Hemopexin activity and extracellular ATP in the pathogenesis of preeclampsia
|PhD ceremony:||Ms F. (Floor) Spaans|
|When:||October 08, 2014|
|Supervisor:||prof. dr. H. (Harry) van Goor|
|Co-supervisors:||dr. M.M. (Marijke) Faas, Prof. W.W. Bakker|
|Where:||Academy building RUG|
|Faculty:||Medical Sciences / UMCG|
Preeclampsia is the most prevalent pregnancy complication and is characterized by high blood pressure and proteins in the urine. Apart from delivery of the child, no treatment for preeclampsia is currently available. The exact cause if the disease is unknown, but it is thought that the placenta does not function well and secretes aberrant substances into the mother’s bloodstream. These substances can induce inflammation and damage blood vessels, which leads to the preeclamptic symptoms. One of these substances is ATP. In this thesis we studied how ATP can contribute to the symptoms of preeclampsia by infusing ATP into pregnant rats. We found that ATP stimulates inflammation during pregnancy, which induces placental damage and loss of essential proteins in the urine. We also found that ATP inhibits the activity of the acute phase protein hemopexin (Hx). During normal pregnancy, when no ATP is present, the Hx activity increases.
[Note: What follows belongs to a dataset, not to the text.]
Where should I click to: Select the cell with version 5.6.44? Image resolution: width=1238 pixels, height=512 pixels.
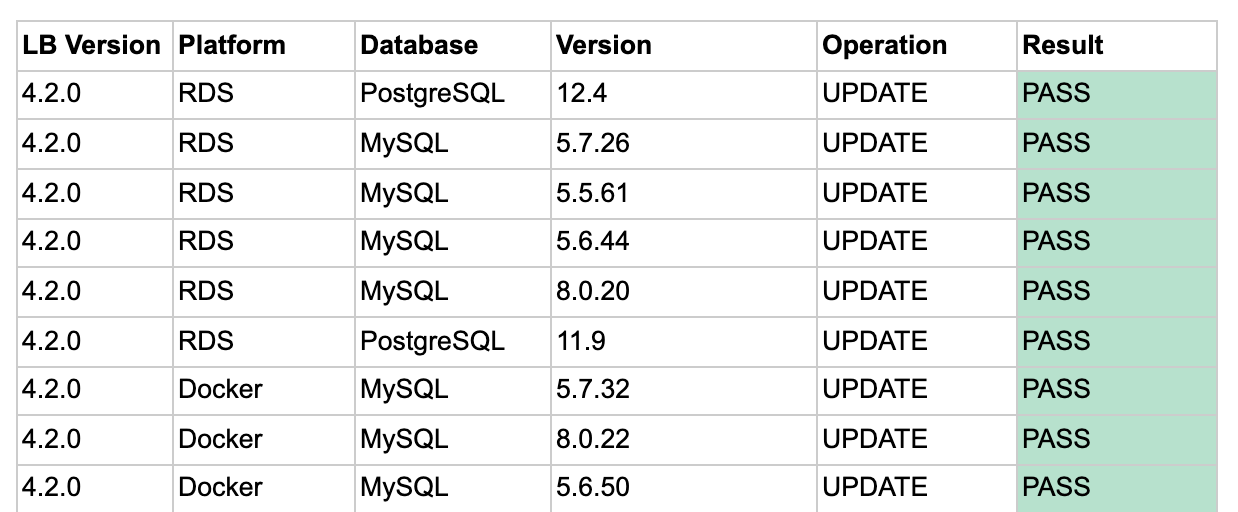tap(684, 242)
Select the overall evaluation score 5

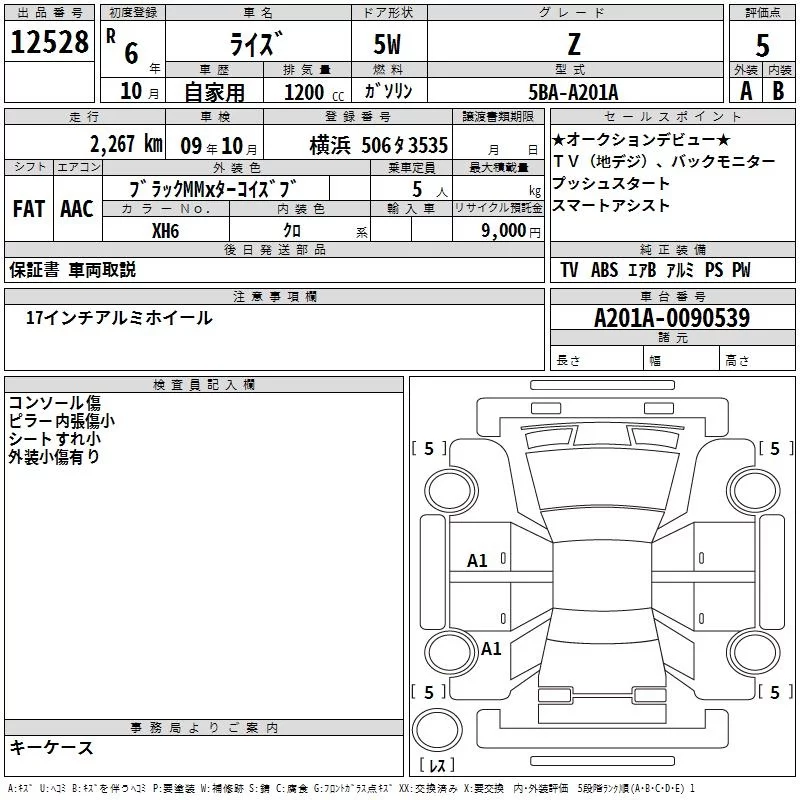(762, 43)
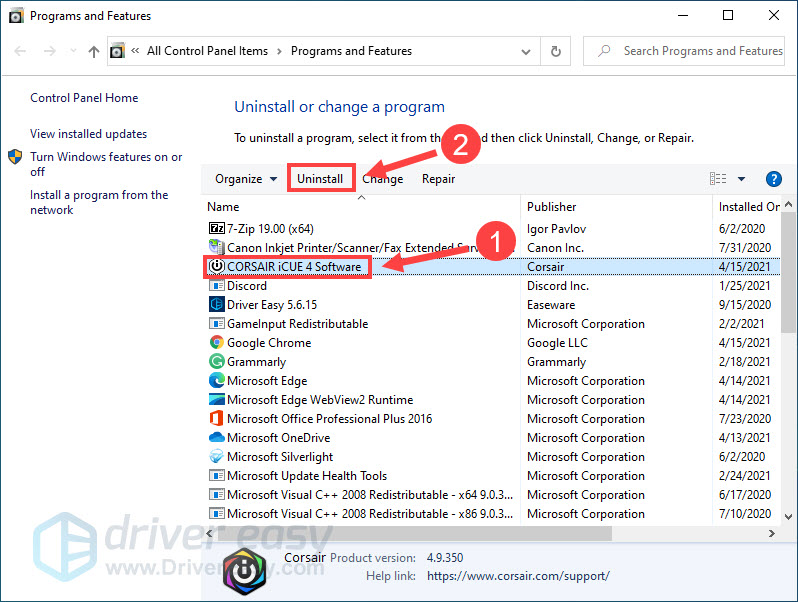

This is important because it helps to prevent development of high blood pressure during pregnancy. In preeclampsia, due to increased ATP, the Hx activity is decreased. This could explain the high blood pressure in these women. To further study the role of ATP in preeclampsia, we tested whether breakdown of ATP, by alkaline phosphatase, inhibited the symptoms of preeclampsia after ATP infusion in the pregnant rat. This treatment partly inhibited the preeclamptic symptoms. Our findings about the role of ATP, inflammation, and Hx activity increased our knowledge about the disease process of preeclampsia and may be used to develop novel treatments.